Während ich dies schreibe, werden die USA von einer Gruppe rechtsextremer Kriegstreiber regiert, und weil George W. Bush ihre Gallionsfigur ist, nenne ich diese Gruppe die BushGang. Um ganz klar zu sein: Ich habe keine Wertegemeinschaft mit der BushGang - aber ich habe gemeinsame Werte mit den Autoren dieses Buches. Universitätsprofessoren drücken ihre Ansicht normalerweise dadurch aus, daß sie Bücher schreiben oder, wie in diesem Fall, herausgeben, um ihre Argumente darzulegen - andere organisieren Protestmärsche, engagieren sich in Bürgerbewegungen, boykottieren amerikanische Produkte, geben ihre American Express-Karte zurück, und manche tun dies alles und mehr.
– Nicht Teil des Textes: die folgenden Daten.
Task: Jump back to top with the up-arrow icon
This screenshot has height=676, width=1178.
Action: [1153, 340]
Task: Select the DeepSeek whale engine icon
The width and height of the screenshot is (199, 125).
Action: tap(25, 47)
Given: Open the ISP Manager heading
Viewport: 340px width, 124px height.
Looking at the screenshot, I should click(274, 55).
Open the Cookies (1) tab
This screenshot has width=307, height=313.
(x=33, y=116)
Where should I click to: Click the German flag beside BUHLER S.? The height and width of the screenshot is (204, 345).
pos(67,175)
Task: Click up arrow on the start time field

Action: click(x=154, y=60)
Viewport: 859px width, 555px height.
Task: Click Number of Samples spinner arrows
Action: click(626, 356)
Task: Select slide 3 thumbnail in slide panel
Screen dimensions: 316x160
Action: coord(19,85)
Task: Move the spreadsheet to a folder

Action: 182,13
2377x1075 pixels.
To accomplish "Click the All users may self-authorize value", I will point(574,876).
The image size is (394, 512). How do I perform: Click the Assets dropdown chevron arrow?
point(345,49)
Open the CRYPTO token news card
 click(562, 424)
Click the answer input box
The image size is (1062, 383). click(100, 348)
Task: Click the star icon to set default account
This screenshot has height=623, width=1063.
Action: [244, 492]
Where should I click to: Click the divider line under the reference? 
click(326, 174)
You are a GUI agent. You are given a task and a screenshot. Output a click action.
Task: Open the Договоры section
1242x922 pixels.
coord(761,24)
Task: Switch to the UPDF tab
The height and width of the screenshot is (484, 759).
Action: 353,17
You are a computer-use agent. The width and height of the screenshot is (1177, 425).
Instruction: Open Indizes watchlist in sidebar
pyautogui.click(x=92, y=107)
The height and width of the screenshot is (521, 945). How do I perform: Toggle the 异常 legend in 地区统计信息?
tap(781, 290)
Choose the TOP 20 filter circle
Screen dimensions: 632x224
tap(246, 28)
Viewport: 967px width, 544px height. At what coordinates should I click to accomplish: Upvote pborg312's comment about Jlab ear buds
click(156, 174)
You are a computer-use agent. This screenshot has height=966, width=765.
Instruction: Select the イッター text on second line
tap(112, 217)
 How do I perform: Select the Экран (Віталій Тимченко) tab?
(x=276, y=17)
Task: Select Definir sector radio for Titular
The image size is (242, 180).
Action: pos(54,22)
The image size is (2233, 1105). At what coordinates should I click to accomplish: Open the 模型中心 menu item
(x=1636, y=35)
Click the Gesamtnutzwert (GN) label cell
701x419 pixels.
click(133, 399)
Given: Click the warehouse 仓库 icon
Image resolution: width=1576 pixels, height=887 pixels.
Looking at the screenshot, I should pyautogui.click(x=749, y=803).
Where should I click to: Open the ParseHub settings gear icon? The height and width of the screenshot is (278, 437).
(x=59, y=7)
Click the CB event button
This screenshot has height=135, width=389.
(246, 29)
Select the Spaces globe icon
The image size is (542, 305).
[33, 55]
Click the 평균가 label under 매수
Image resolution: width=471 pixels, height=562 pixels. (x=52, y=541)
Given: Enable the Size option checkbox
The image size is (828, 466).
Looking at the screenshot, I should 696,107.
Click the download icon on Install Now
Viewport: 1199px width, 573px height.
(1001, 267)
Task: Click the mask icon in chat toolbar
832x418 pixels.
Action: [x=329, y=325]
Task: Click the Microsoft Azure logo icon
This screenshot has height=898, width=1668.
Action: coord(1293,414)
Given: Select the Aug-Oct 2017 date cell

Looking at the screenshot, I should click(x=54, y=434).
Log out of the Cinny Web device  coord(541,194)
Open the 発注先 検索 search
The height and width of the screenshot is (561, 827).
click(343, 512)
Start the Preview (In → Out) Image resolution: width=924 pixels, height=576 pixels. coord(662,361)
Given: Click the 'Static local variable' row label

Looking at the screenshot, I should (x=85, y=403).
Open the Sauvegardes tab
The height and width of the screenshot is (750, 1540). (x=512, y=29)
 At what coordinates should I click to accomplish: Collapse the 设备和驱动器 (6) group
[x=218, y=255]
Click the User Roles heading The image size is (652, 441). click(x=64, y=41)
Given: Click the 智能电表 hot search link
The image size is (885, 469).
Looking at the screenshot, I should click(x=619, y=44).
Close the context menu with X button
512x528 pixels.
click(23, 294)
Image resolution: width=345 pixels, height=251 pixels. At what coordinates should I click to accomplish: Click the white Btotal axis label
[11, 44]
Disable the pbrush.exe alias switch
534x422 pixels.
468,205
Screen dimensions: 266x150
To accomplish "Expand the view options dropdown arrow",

Zuerst war dieses Buch gedacht für eine interessierte nicht-amerikanische Öffentlichkeit, der es einen breiten Überblick über den Einfluß der BushGang auf die Welt, auf die US-Gesellschaft und auf andere, wenn sie denn dem Muster folgen sollten, vermitteln will. Dann wurde wichtiger zu verstehen, wie ein System funktioniert, das so etwas wie die BushGang an die Macht bringt. Ich habe also notiert, was ein solches Buch enthalten sollte. Dabei war von Anfang an klar, daß ich es nicht selbst schreiben würde: Nicht nur hätte das trotz zahlreicher Aufenthalte in den USA jenseits meiner fachlichen Kompetenzen gelegen, es wäre auch sofort als Ausdruck des Anti-Amerikanismus diffamiert worden. Deshalb sollten seine Autoren überwiegend aus den USA stammen. Ich habe mit Freunden Kontakt aufgenommen, die Idee auf eMail-Listen bekannt gemacht und im Internet recherchiert. In einigen Fällen fand ich Artikel, die geradezu ideal in das Konzept paßten; dort habe ich um Erlaubnis für einen Abdruck gebeten, und manchmal wurde das Kapitel auf den letzten Stand gebracht. In anderen Fällen habe ich Autoren mit entsprechender Sachkompetenz gebeten, neue Kapitel zu verfassen. Entstanden ist auf diesem Weg ein Puzzle - Stein für Stein wird daraus ein Bild, freilich eines, das einen schaudern läßt. Es geht dabei nicht um Meinungen - es geht um Tatsachen, freilich solche, die unsere Medien meistens verschweigen und die selten im Zusammenhang dargestellt werden. Das Buch ist einerseits kritisch gegenüber der amerikanischen Machtclique, andererseits aber geradezu ein Ausdruck der Solidarität mit dem anderen Amerika. Vor allem aber will es vor denen bei uns in Europa warnen, die den gleichen neoliberalen Weg propagieren. Auf diese Weise wird Gesellschaft zerstört. So jedenfalls sehen das die Autoren. Manche mögen dieses Buch einseitig nennen - aber wirklich einseitig ist bisher nur die vorherrschende Ideologie, gegen die wir hier mit Fakten argumentieren. In den zwölf Monaten des Diskutierens und Schreibens hatten viele der Autoren den Eindruck, daß ein so umfassender Überblick auch in englischer Sprache fehle, auch wenn es wahrhaftig nicht an Bush-kritischer Literatur mangelt. Deshalb gibt es auch eine englischsprachige Ausgabe, die bei Pluto Press, London, erscheint.

Der erste Gedanke, ein solches Buch auf den Weg zu bringen, entstand an einem schönen Sommerabend im Gespräch mit dem Soziologen und Politikwissenschaftler Fritz Vilmar - er ist daher der erste, dem ich hier danken will. Er hat, ebenso wie meine Frau Sabine und meine Kollegin Lydia Krüger, verschiedene Versionen des Konzepts mit mir diskutiert. Wertvolle Hinweise bekam ich u.a. von Wendell Bell, Chip Berlet, Herbert Gans, Ali Kazancigil, Ismail Lagardien, Michael Pugliese, Arno Tausch und Paul Windolf. Viele haben das Projekt begrüßt, auch wenn sie schließlich nicht dazu beitragen konnten, darunter Wendell Bell, Luciana Bohne, Heather Boushey, William Hartung, Richard K. Moore, Greg Palast und Danny Schechter. Das Buch wurde zu lang; wenige Artikel sind im letzten Augenblick den Kürzungen zum Opfer gefallen, die erforderlich waren, um es zu einem akzeptablen Preis auf den Markt zu bringen - die Autoren bitte ich um Verständnis und um Entschuldigung. Meinem Verleger Kai Homilius danke ich für die engagierte Zusammenarbeit.

Die Diskussionen über die einzelnen Kapitel per eMail, von ersten Skizzen über Entwürfe bis hin zu den Texten, die hier aufgenommen sind, waren eine Bereicherung und zuweilen ein wahres Vergnügen, ein Prozeß solidarischer Zusammenarbeit im gemeinsamen Ringen um die Wahrheit zwischen Menschen, die sich mehrheitlich niemals persönlich begegnet sind. Ihnen allen danke ich herzlich.